▸ **SET TASKS**:
A – Reproduce the part of the graph traversal passage from "Unlike tree traversal, graph" up to and including "opposite holds true.".
B – List, in order of appearance, every word in the graph traversal passage that ends in the letters "-ly".

▸ **SUPPLIED PASSAGE**:
**********

Unlike tree traversal, graph traversal may require that some vertices be visited more than once, since it is not necessarily known before transitioning to a vertex that it has already been explored. As graphs become more dense, this redundancy becomes more prevalent, causing computation time to increase; as graphs become more sparse, the opposite holds true.
Thus, it is usually necessary to remember which vertices have already been explored by the algorithm, so that vertices are revisited as infrequently as possible (or in the worst case, to prevent the traversal from continuing indefinitely). This may be accomplished by associating each vertex of the graph with a "color" or "visitation" state during the traversal, which is then checked and updated as the algorithm visits each vertex. If the vertex has already been visited, it is ignored and the path is pursued no further; otherwise, the algorithm checks/updates the vertex and continues down its current path.

**********

▸ **PROVIDED DATA**:

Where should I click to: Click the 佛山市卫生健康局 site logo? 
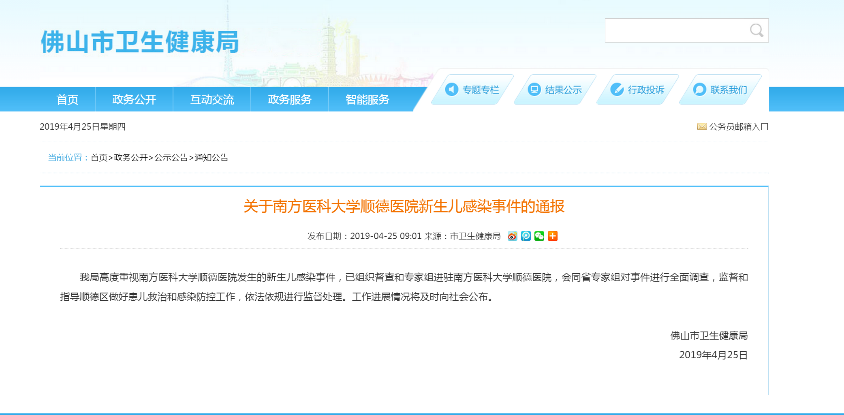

**********

▸ **RESPONSES BY TASK**:
A –
Unlike tree traversal, graph traversal may require that some vertices be visited more than once, since it is not necessarily known before transitioning to a vertex that it has already been explored. As graphs become more dense, this redundancy becomes more prevalent, causing computation time to increase; as graphs become more sparse, the opposite holds true.

B – necessarily, usually, infrequently, indefinitely